GFDL was a peace treaty between RMS & Tim O'Reilly written in the form of a license.
CC-BY-SA is copyleft designed by libertarians.
True copyleft must allow reproducibility from first principles. CC-BY-SA doesn't.
@bkuhn @dos @dpk I think copyleft with source-requirement is good, though I'm not convinced it's viable for all places where CC BY-SA is useful for. For example, distributing raw film footage and editing files for some videos isn't really necessary and may be an unnecessary burden if you think about much of the video content out there today, so having a weaker version of "copyleft" is sensible to me. I would be fine with a different term for it though.
In the case of #Wikipedia, though, printed copies should always offer &/or be accompanied with electronic copies. Wikipedia should really be under copyleft and it's not.
After all, paper printout is but a rudimentary form of DRM.
I'm not saying CC-BY-SA is useless and shouldn't exist, I'm saying there *is* no #copyleft in the CC license group. CC even used to encourage photographers license scaled versions CC-BY-SA & keep high quality images proprietary.

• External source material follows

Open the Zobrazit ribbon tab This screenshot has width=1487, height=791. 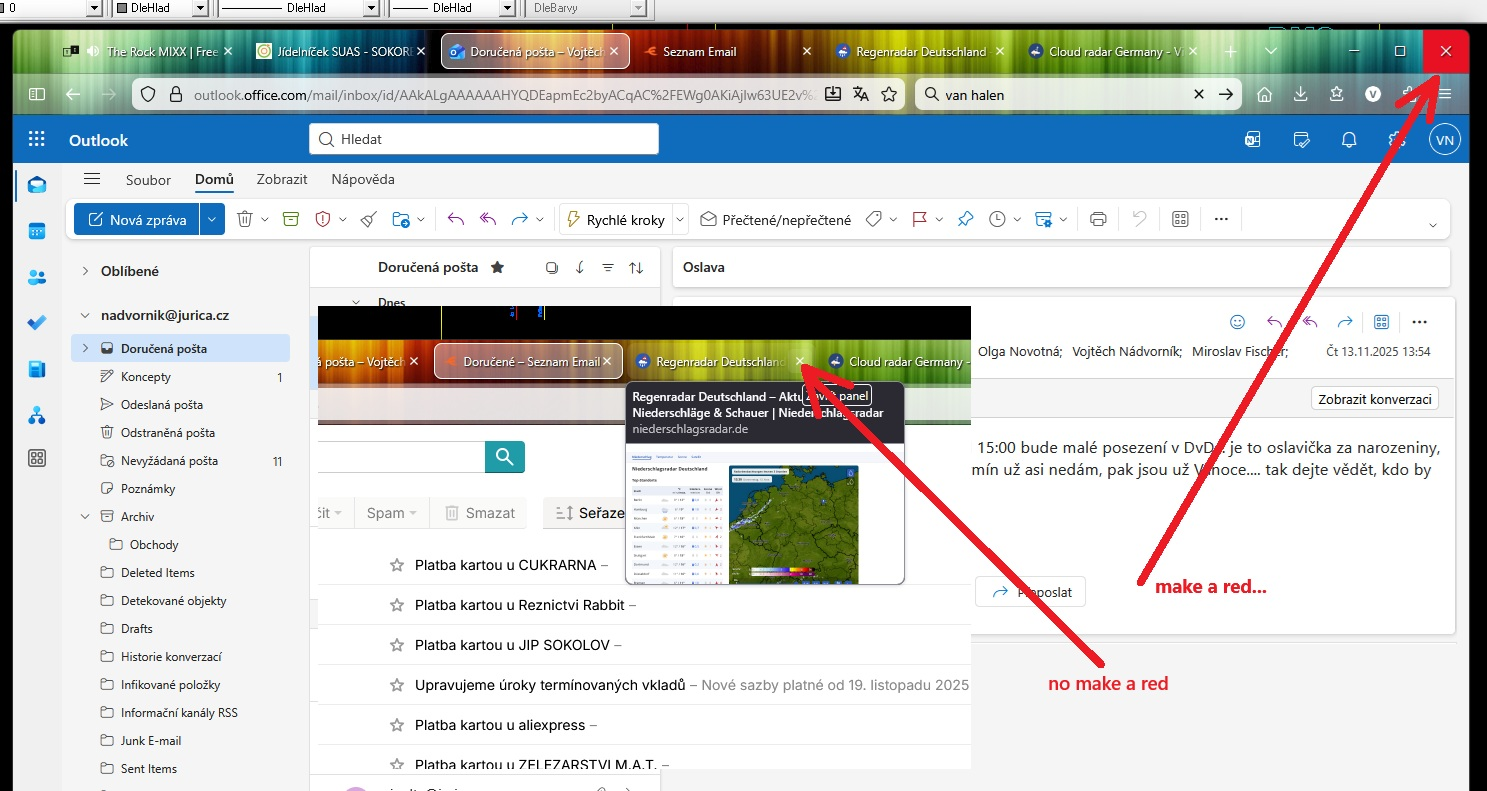click(x=282, y=180)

Cc: @cwebber @wikipedia @dos @dpk
Remember, @lanodan, that an exclusive rights holder (e.g., a copyright holder) always has the permission to issue any material under any license (or many different licenses) or not.
This is what allows “proprietary relicensing” to happen at all.
That sad, the other part of your analysis **is** correct: CC-BY-SA permits me to take a high-res image you give me, modify it, reduce it to low res, and refuse to share the modified high-res image with anyone.
I wrote:
> “After all, paper printout is but a rudimentary form of DRM.”
I also admit that 23 years ago, I tried to argue otherwise re: the above statement. @novalis was the one who called me on that. Thanks again for that.
@bkuhn
Isn't "derivatives of free works remain free" an important copyleft principle that CC-BY-SA protects?
Source-available for non-software works would be good, obviously, but I think the justification is different than for software. Most of the time, if you have a copy of an image and a CC-BY-SA license, you can make whatever you want - very false for software.
IMO the more compelling case for "source for published works" is archival, not freedom of use.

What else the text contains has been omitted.